Flipping the switch

Why do Western states lag behind when it comes to renewable energy?

When we talk about energy systems, there’s inevitably many mentions of “the grid.” It’s a simple enough phrase, evocative of a mesh of wires, or an area crisscrossed by city streets — both of which seem like fitting images for many people using energy from a shared source. People toss it out so casually and everyone nods along like we know what it means, sort of like “the cloud.” (I picture all my undeleted emails floating above me, packed tightly together in a dark mass, my devices repeatedly telling me I need to buy more aerial real estate.) 

Really, though, there is no singular “grid,” nor could I ever find one for you on a map. “The grid” is many grids, interconnected systems of electrical production, transmission and delivery. Sometimes, people seem to be referring to the hardware exclusively: physical infrastructure like power plants, transmission lines and the breakers in your basement. But other times it sounds like they’re talking about all of it — the regulators, the private and public utilities, the market where excess power is bought and sold, the teams of people and massive computers whose job it is to keep the whole vast, dispersed, sprawling operation running.

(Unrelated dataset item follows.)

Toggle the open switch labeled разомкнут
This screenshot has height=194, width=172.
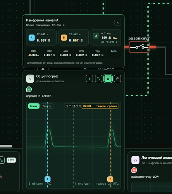pos(139,47)
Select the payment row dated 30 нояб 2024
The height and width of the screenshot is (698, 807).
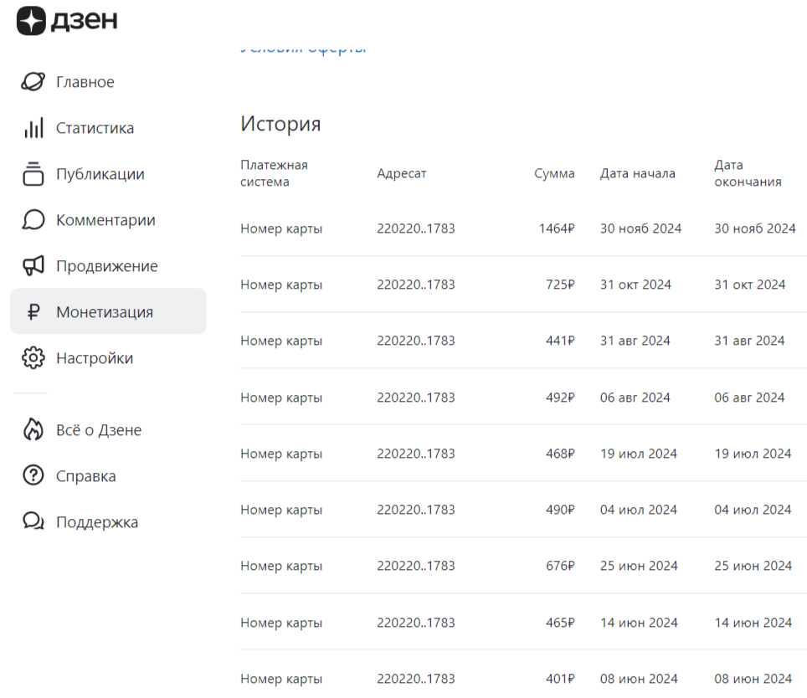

“The grid,” simple as the name is, is one of the most complex systems humans have ever made. And except for during blackouts, the massive apparatus that allows us to have light at a twitch of our fingers is largely taken for granted.

Today, we are in the midst of overhauling the grid, with legislation and private initiatives that are replacing fossil fuels with renewable energy like wind and solar. The idea of transitioning to renewable energy has been around for years. But, in practice, it’s turning out to be a challenge that shares many qualities with the grid itself: regionally interconnected and locally specific; at the same time both rigidly logical and bafflingly political; and subject to regulations from multiple jurisdictions while power over it remains both dispersed and monopolized.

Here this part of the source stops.